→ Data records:
......
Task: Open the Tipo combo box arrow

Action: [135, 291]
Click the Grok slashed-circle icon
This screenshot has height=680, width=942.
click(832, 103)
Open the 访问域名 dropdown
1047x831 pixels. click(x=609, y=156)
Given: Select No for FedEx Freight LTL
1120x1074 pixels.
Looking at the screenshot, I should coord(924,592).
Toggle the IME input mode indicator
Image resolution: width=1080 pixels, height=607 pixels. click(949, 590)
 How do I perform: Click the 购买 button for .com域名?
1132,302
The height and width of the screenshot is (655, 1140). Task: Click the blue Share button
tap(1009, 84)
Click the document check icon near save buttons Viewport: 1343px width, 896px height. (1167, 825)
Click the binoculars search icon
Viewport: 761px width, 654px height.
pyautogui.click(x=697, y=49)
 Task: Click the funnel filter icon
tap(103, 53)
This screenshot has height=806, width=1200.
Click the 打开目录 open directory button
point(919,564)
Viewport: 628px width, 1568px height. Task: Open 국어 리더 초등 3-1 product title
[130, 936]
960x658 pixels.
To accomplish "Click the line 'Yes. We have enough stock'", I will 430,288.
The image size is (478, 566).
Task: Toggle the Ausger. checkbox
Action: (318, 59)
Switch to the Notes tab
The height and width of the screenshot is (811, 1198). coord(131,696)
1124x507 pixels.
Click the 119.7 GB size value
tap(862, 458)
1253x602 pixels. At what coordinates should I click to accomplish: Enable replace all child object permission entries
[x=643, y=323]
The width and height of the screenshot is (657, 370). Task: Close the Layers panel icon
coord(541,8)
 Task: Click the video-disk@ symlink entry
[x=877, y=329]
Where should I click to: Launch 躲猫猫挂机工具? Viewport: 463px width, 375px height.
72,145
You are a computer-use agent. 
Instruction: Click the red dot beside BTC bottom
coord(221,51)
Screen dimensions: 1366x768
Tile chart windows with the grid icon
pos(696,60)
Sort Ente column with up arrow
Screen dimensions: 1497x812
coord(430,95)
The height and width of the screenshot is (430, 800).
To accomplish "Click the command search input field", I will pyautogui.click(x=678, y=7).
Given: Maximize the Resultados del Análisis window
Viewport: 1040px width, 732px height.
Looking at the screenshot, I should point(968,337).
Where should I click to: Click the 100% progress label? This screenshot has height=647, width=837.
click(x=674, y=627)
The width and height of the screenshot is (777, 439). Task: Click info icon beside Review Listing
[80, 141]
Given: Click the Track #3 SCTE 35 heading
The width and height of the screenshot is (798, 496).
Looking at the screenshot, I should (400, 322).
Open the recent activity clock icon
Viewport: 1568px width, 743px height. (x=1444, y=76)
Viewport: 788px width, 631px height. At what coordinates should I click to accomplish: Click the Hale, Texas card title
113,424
......
→ ASSIGNED TASK:
Repeat the data word for word. Leave nothing out.

→ ANSWER SECTION:
Task: Open the Tipo combo box arrow

Action: [135, 291]
Click the Grok slashed-circle icon
This screenshot has height=680, width=942.
click(832, 103)
Open the 访问域名 dropdown
1047x831 pixels. click(x=609, y=156)
Given: Select No for FedEx Freight LTL
1120x1074 pixels.
Looking at the screenshot, I should coord(924,592).
Toggle the IME input mode indicator
Image resolution: width=1080 pixels, height=607 pixels. click(949, 590)
 How do I perform: Click the 购买 button for .com域名?
1132,302
The height and width of the screenshot is (655, 1140). Task: Click the blue Share button
tap(1009, 84)
Click the document check icon near save buttons Viewport: 1343px width, 896px height. (1167, 825)
Click the binoculars search icon
Viewport: 761px width, 654px height.
pyautogui.click(x=697, y=49)
 Task: Click the funnel filter icon
tap(103, 53)
This screenshot has height=806, width=1200.
Click the 打开目录 open directory button
point(919,564)
Viewport: 628px width, 1568px height. Task: Open 국어 리더 초등 3-1 product title
[130, 936]
960x658 pixels.
To accomplish "Click the line 'Yes. We have enough stock'", I will 430,288.
The image size is (478, 566).
Task: Toggle the Ausger. checkbox
Action: (318, 59)
Switch to the Notes tab
The height and width of the screenshot is (811, 1198). coord(131,696)
1124x507 pixels.
Click the 119.7 GB size value
tap(862, 458)
1253x602 pixels. At what coordinates should I click to accomplish: Enable replace all child object permission entries
[x=643, y=323]
The width and height of the screenshot is (657, 370). Task: Close the Layers panel icon
coord(541,8)
 Task: Click the video-disk@ symlink entry
[x=877, y=329]
Where should I click to: Launch 躲猫猫挂机工具? Viewport: 463px width, 375px height.
72,145
You are a computer-use agent. 
Instruction: Click the red dot beside BTC bottom
coord(221,51)
Screen dimensions: 1366x768
Tile chart windows with the grid icon
pos(696,60)
Sort Ente column with up arrow
Screen dimensions: 1497x812
coord(430,95)
The height and width of the screenshot is (430, 800).
To accomplish "Click the command search input field", I will pyautogui.click(x=678, y=7).
Given: Maximize the Resultados del Análisis window
Viewport: 1040px width, 732px height.
Looking at the screenshot, I should point(968,337).
Where should I click to: Click the 100% progress label? This screenshot has height=647, width=837.
click(x=674, y=627)
The width and height of the screenshot is (777, 439). Task: Click info icon beside Review Listing
[80, 141]
Given: Click the Track #3 SCTE 35 heading
The width and height of the screenshot is (798, 496).
Looking at the screenshot, I should (400, 322).
Open the recent activity clock icon
Viewport: 1568px width, 743px height. (x=1444, y=76)
Viewport: 788px width, 631px height. At what coordinates should I click to accomplish: Click the Hale, Texas card title
113,424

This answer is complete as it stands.